> Set problem 1
Output everything in the SCEV range analysis page from "Press S or /" down to "for GPU-specific changes.", character for character.
> Set problem 2
List every function identifier beginning with "sub_" in the SCEV range analysis page.

> Passage to read
Keyboard shortcuts

Press or to navigate between chapters

Press S or / to search in the book

Press ? to show this help

Press Esc to hide this help

SCEV Range Analysis & Backedge-Taken Counts

NVIDIA-modified pass. See Differences from Upstream for GPU-specific changes.

Every loop optimization in cicc ultimately depends on two questions: "what values can this expression take?" and "how many times does this loop iterate?" The SCEV range analysis (sub_DBB9F0, corresponding to ScalarEvolution::getRangeRef) answers the first by propagating ConstantRange intervals through SCEV expression trees. The backedge-taken count (BTC) machinery (sub_DB9E00 / sub_DB9040, corresponding to computeBackedgeTakenCount / computeExitCountForBranch) answers the second by solving loop exit conditions algebraically. The two systems feed each other: range analysis uses trip counts to bound AddRec expressions, and trip count computation uses ranges to prove overflow behavior. On GPU targets, these analyses gain additional precision from NVIDIA-specific range sources -- thread indices are bounded by block dimensions, warpSize is the constant 32, and __launch_bounds__ metadata constrains block dimensions -- all of which flow into tighter ranges and more computable trip counts.

> Data

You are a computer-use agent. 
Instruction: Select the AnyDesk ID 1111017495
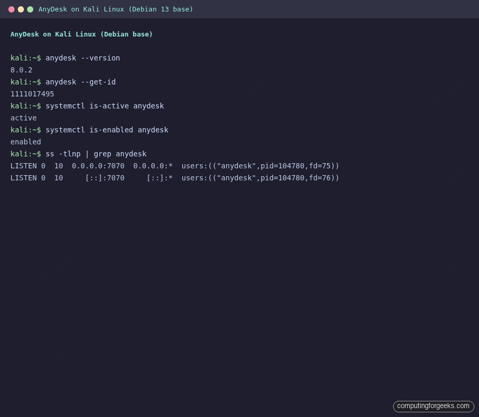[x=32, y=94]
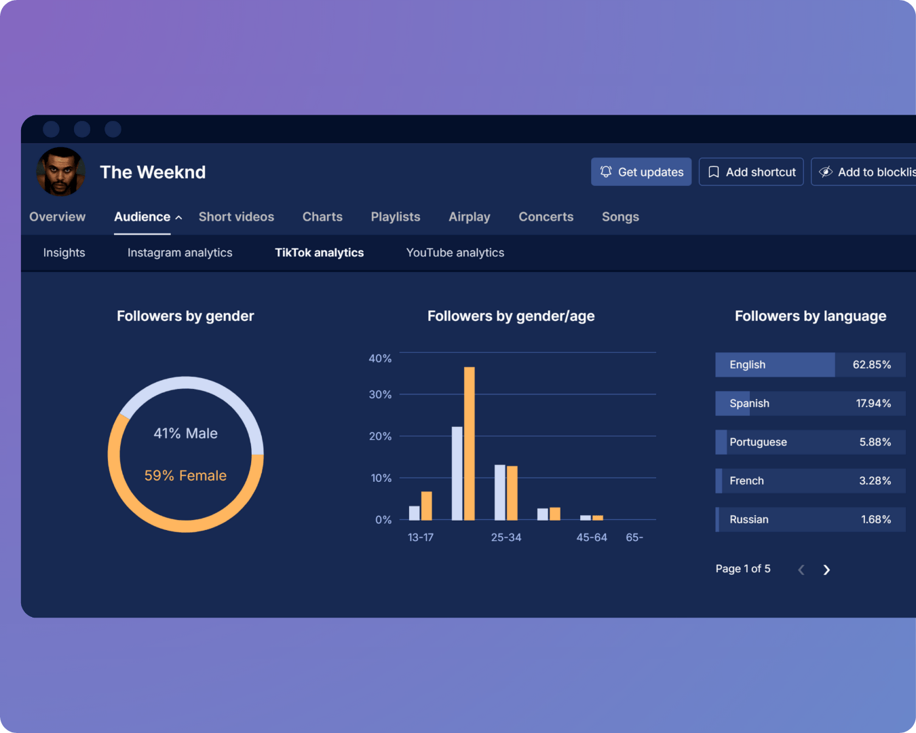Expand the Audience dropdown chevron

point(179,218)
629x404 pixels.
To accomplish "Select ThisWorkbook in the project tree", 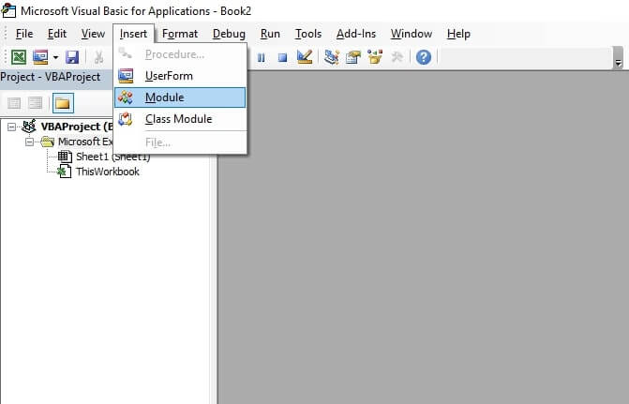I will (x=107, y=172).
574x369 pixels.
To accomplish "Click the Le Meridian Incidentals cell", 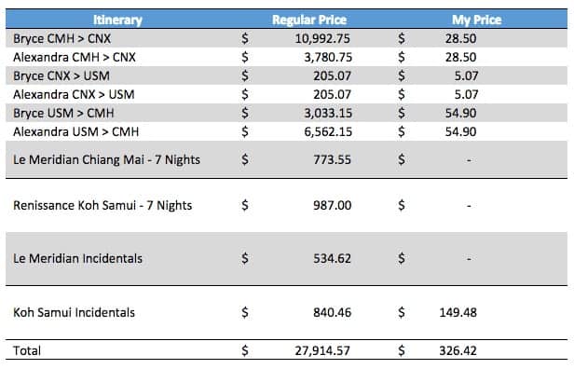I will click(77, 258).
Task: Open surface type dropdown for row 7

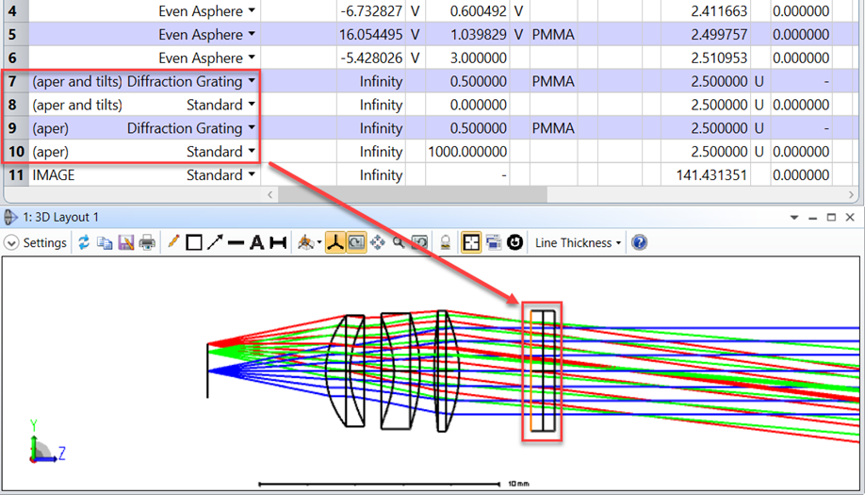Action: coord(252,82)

> Solution 1
Press S or / to search in the book

Press ? to show this help

Press Esc to hide this help

SCEV Range Analysis & Backedge-Taken Counts

NVIDIA-modified pass. See Differences from Upstream for GPU-specific changes.

> Solution 2
sub_DBB9F0, sub_DB9E00, sub_DB9040